INFORMATION SUPPLIED below:
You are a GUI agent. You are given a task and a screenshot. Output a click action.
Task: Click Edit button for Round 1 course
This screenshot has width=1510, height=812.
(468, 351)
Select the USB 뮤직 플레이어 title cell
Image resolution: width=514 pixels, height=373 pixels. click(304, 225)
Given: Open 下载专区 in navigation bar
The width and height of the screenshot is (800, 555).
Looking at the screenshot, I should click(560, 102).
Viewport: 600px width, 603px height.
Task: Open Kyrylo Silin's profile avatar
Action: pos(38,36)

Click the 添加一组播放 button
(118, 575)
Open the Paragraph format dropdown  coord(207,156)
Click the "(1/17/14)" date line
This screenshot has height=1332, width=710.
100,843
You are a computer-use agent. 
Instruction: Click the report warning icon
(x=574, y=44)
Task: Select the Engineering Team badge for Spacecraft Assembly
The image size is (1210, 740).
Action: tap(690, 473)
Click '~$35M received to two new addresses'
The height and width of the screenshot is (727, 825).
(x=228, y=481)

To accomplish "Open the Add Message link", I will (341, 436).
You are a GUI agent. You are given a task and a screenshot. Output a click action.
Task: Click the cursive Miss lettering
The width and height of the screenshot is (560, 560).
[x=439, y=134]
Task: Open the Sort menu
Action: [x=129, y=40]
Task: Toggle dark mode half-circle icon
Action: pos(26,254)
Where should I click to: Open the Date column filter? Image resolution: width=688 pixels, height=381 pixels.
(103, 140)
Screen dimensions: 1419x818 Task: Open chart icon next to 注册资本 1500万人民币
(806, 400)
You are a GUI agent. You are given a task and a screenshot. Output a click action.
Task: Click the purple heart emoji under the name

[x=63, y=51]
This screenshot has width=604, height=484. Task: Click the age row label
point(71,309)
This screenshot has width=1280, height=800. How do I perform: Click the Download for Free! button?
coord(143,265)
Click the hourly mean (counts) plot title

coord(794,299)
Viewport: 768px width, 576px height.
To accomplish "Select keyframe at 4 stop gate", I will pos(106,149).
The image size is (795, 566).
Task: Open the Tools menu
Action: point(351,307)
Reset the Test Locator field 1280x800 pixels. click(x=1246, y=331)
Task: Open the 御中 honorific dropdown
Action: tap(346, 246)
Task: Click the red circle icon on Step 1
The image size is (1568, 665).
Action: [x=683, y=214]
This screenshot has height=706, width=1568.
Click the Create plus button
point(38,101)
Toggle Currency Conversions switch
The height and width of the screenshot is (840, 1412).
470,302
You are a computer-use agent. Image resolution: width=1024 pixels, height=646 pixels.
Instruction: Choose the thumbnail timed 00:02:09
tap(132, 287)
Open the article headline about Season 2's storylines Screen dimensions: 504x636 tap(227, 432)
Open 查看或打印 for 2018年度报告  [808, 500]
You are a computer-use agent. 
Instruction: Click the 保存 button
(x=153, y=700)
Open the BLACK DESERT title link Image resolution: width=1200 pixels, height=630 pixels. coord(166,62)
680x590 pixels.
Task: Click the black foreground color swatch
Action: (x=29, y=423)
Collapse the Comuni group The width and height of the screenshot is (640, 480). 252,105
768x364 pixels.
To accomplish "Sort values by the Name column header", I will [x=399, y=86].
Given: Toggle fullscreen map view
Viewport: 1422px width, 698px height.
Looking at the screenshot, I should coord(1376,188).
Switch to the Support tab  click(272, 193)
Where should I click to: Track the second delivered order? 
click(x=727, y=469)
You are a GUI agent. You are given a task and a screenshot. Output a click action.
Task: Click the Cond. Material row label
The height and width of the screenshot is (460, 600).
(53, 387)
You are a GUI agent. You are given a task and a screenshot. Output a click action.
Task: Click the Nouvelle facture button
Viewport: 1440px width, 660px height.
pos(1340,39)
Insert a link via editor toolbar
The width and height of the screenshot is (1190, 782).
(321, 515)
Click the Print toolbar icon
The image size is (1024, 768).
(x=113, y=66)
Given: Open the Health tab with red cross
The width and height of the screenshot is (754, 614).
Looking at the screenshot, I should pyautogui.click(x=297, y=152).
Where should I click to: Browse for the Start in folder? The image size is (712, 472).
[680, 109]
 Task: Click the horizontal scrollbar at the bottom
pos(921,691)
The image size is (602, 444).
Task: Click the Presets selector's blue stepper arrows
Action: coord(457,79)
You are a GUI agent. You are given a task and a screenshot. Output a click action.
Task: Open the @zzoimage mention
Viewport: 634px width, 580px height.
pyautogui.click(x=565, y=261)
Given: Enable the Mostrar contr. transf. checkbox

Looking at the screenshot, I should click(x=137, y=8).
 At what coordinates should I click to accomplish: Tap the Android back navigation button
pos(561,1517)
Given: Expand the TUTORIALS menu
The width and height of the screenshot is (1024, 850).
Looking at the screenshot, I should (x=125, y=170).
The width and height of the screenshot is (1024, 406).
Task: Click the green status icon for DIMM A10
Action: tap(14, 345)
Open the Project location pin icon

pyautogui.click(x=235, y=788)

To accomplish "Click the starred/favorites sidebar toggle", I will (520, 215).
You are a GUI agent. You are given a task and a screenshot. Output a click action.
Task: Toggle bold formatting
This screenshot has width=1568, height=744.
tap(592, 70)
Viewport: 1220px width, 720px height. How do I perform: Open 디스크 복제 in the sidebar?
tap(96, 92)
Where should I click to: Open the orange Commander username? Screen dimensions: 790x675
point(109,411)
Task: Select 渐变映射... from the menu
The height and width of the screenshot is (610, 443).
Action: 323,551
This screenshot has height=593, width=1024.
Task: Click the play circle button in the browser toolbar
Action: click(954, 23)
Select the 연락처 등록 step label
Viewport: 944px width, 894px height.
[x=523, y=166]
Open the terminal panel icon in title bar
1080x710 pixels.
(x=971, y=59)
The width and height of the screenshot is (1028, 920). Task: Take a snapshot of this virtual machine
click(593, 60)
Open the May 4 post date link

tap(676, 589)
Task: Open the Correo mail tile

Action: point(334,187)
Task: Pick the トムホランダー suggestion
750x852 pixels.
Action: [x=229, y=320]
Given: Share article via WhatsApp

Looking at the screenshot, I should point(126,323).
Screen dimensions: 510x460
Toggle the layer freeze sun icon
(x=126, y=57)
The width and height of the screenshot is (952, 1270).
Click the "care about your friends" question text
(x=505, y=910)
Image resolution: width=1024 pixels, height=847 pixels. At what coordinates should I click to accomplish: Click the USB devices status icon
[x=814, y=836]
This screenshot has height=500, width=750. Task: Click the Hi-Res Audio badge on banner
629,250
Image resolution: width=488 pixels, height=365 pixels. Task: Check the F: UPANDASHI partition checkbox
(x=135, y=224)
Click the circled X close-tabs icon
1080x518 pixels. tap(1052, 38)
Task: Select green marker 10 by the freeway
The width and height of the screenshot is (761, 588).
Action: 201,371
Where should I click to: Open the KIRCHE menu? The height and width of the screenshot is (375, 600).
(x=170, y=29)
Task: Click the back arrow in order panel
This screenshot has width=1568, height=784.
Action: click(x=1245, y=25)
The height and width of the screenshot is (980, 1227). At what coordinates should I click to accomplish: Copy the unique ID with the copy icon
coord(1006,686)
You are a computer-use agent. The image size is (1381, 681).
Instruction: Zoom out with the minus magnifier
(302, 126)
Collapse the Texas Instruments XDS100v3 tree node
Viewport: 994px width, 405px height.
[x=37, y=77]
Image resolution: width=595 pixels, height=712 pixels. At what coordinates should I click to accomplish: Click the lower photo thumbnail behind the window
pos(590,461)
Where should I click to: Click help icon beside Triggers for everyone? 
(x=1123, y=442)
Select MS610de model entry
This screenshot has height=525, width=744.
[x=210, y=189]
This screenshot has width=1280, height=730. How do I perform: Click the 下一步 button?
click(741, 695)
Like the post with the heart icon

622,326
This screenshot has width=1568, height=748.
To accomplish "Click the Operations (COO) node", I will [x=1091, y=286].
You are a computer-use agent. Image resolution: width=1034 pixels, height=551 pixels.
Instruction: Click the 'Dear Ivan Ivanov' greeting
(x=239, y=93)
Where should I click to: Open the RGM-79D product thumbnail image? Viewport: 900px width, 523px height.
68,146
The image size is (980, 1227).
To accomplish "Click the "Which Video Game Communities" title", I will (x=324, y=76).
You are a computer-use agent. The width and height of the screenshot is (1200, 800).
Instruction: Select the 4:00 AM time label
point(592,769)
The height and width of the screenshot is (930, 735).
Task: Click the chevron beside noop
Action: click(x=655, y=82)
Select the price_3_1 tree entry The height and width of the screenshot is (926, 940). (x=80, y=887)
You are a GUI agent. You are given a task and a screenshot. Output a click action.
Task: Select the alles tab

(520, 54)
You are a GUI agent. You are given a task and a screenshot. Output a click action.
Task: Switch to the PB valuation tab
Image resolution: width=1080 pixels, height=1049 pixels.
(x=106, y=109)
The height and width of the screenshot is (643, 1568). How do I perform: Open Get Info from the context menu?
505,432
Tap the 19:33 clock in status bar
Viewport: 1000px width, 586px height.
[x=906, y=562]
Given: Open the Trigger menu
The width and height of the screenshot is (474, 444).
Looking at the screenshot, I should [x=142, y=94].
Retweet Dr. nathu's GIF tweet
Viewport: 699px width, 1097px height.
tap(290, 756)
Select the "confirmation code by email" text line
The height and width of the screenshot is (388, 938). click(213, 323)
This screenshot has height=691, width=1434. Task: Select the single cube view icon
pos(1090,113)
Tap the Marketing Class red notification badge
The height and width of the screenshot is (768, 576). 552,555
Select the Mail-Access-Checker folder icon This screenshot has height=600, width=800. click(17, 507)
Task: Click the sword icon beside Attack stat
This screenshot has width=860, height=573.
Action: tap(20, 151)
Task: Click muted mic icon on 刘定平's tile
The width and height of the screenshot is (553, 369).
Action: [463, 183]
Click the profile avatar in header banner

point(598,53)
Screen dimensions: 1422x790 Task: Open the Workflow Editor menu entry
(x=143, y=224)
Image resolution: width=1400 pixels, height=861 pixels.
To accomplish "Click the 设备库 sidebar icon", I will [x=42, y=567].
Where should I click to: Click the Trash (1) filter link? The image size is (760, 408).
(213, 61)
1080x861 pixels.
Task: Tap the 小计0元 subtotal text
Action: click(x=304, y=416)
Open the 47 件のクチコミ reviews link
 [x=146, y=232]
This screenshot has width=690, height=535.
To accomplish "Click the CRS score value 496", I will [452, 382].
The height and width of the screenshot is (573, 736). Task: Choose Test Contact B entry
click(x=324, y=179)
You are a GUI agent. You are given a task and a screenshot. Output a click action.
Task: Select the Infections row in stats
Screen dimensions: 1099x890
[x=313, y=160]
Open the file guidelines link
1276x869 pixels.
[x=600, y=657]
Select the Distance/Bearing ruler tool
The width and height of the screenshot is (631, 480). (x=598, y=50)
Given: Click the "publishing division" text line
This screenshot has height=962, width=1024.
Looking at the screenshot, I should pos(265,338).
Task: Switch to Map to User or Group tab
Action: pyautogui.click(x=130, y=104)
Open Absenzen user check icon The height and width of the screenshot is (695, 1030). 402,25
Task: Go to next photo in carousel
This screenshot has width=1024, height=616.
End of INFORMATION SUPPLIED.
WORK ITEM
State the number of lines above that hold the string "node", with nothing added.

EXERCISE OUTPUT
2